> Written request:
Format the listing below as a JSON array of strings, one string per line, omitting any blank lines.
------------------------------------------------------------------------
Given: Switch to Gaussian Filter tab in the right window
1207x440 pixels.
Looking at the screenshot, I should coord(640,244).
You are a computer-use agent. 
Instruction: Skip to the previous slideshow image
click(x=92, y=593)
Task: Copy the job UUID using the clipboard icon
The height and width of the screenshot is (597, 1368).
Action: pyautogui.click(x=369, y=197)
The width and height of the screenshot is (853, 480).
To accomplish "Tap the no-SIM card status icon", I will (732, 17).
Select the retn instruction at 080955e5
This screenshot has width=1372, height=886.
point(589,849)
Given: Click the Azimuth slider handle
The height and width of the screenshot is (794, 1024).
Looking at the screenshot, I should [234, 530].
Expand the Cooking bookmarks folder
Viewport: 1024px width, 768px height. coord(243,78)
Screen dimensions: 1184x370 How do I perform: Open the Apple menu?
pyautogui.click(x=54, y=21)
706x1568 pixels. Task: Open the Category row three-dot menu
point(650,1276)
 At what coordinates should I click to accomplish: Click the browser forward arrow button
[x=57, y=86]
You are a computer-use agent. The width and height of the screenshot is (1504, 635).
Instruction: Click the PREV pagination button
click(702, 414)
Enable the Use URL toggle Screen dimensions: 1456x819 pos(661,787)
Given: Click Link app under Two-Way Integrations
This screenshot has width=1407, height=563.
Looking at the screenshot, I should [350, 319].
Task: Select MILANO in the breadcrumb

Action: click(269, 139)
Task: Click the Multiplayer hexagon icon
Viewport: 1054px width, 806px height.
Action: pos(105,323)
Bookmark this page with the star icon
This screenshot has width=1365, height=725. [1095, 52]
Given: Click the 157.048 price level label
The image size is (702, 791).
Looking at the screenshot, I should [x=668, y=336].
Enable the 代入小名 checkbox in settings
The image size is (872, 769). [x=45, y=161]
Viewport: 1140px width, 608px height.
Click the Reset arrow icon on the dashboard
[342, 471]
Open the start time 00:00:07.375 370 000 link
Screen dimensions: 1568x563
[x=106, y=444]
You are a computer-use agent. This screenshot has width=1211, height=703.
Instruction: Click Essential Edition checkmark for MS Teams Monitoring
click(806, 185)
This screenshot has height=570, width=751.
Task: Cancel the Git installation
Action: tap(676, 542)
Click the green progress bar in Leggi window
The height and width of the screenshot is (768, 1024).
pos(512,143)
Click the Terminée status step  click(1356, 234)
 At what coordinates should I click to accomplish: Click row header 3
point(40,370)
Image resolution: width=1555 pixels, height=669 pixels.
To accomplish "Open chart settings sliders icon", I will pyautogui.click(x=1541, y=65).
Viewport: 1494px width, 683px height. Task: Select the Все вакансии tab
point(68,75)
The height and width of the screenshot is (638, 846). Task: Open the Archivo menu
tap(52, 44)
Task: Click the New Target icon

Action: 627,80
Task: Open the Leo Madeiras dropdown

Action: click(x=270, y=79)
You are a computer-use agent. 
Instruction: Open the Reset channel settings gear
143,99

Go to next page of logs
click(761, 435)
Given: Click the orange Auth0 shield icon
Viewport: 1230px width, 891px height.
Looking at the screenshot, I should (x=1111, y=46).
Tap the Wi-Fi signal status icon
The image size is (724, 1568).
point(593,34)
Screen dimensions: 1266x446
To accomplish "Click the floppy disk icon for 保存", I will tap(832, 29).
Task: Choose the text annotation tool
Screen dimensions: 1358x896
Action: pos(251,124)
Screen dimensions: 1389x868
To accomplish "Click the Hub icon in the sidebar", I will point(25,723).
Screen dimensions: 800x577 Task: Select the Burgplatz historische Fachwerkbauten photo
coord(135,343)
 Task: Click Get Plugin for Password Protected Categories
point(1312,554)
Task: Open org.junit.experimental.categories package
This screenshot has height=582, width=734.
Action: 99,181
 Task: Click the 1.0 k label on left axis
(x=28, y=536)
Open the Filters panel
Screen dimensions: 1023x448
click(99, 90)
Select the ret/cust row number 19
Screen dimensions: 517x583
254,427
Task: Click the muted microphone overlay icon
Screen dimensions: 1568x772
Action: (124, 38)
------------------------------------------------------------------------
> Solution for this problem:
[
  "Given: Switch to Gaussian Filter tab in the right window",
  "1207x440 pixels.",
  "Looking at the screenshot, I should coord(640,244).",
  "You are a computer-use agent. ",
  "Instruction: Skip to the previous slideshow image",
  "click(x=92, y=593)",
  "Task: Copy the job UUID using the clipboard icon",
  "The height and width of the screenshot is (597, 1368).",
  "Action: pyautogui.click(x=369, y=197)",
  "The width and height of the screenshot is (853, 480).",
  "To accomplish \"Tap the no-SIM card status icon\", I will (732, 17).",
  "Select the retn instruction at 080955e5",
  "This screenshot has width=1372, height=886.",
  "point(589,849)",
  "Given: Click the Azimuth slider handle",
  "The height and width of the screenshot is (794, 1024).",
  "Looking at the screenshot, I should [234, 530].",
  "Expand the Cooking bookmarks folder",
  "Viewport: 1024px width, 768px height. coord(243,78)",
  "Screen dimensions: 1184x370 How do I perform: Open the Apple menu?",
  "pyautogui.click(x=54, y=21)",
  "706x1568 pixels. Task: Open the Category row three-dot menu",
  "point(650,1276)",
  " At what coordinates should I click to accomplish: Click the browser forward arrow button",
  "[x=57, y=86]",
  "You are a computer-use agent. The width and height of the screenshot is (1504, 635).",
  "Instruction: Click the PREV pagination button",
  "click(702, 414)",
  "Enable the Use URL toggle Screen dimensions: 1456x819 pos(661,787)",
  "Given: Click Link app under Two-Way Integrations",
  "This screenshot has width=1407, height=563.",
  "Looking at the screenshot, I should [350, 319].",
  "Task: Select MILANO in the breadcrumb",
  "Action: click(269, 139)",
  "Task: Click the Multiplayer hexagon icon",
  "Viewport: 1054px width, 806px height.",
  "Action: pos(105,323)",
  "Bookmark this page with the star icon",
  "This screenshot has width=1365, height=725. [1095, 52]",
  "Given: Click the 157.048 price level label",
  "The image size is (702, 791).",
  "Looking at the screenshot, I should [x=668, y=336].",
  "Enable the 代入小名 checkbox in settings",
  "The image size is (872, 769). [x=45, y=161]",
  "Viewport: 1140px width, 608px height.",
  "Click the Reset arrow icon on the dashboard",
  "[342, 471]",
  "Open the start time 00:00:07.375 370 000 link",
  "Screen dimensions: 1568x563",
  "[x=106, y=444]",
  "You are a computer-use agent. This screenshot has width=1211, height=703.",
  "Instruction: Click Essential Edition checkmark for MS Teams Monitoring",
  "click(806, 185)",
  "This screenshot has height=570, width=751.",
  "Task: Cancel the Git installation",
  "Action: tap(676, 542)",
  "Click the green progress bar in Leggi window",
  "The height and width of the screenshot is (768, 1024).",
  "pos(512,143)",
  "Click the Terminée status step  click(1356, 234)",
  " At what coordinates should I click to accomplish: Click row header 3",
  "point(40,370)",
  "Image resolution: width=1555 pixels, height=669 pixels.",
  "To accomplish \"Open chart settings sliders icon\", I will pyautogui.click(x=1541, y=65).",
  "Viewport: 1494px width, 683px height. Task: Select the Все вакансии tab",
  "point(68,75)",
  "The height and width of the screenshot is (638, 846). Task: Open the Archivo menu",
  "tap(52, 44)",
  "Task: Click the New Target icon",
  "Action: 627,80",
  "Task: Open the Leo Madeiras dropdown",
  "Action: click(x=270, y=79)",
  "You are a computer-use agent. ",
  "Instruction: Open the Reset channel settings gear",
  "143,99",
  "Go to next page of logs",
  "click(761, 435)",
  "Given: Click the orange Auth0 shield icon",
  "Viewport: 1230px width, 891px height.",
  "Looking at the screenshot, I should (x=1111, y=46).",
  "Tap the Wi-Fi signal status icon",
  "The image size is (724, 1568).",
  "point(593,34)",
  "Screen dimensions: 1266x446",
  "To accomplish \"Click the floppy disk icon for 保存\", I will tap(832, 29).",
  "Task: Choose the text annotation tool",
  "Screen dimensions: 1358x896",
  "Action: pos(251,124)",
  "Screen dimensions: 1389x868",
  "To accomplish \"Click the Hub icon in the sidebar\", I will point(25,723).",
  "Screen dimensions: 800x577 Task: Select the Burgplatz historische Fachwerkbauten photo",
  "coord(135,343)",
  " Task: Click Get Plugin for Password Protected Categories",
  "point(1312,554)",
  "Task: Open org.junit.experimental.categories package",
  "This screenshot has height=582, width=734.",
  "Action: 99,181",
  " Task: Click the 1.0 k label on left axis",
  "(x=28, y=536)",
  "Open the Filters panel",
  "Screen dimensions: 1023x448",
  "click(99, 90)",
  "Select the ret/cust row number 19",
  "Screen dimensions: 517x583",
  "254,427",
  "Task: Click the muted microphone overlay icon",
  "Screen dimensions: 1568x772",
  "Action: (124, 38)"
]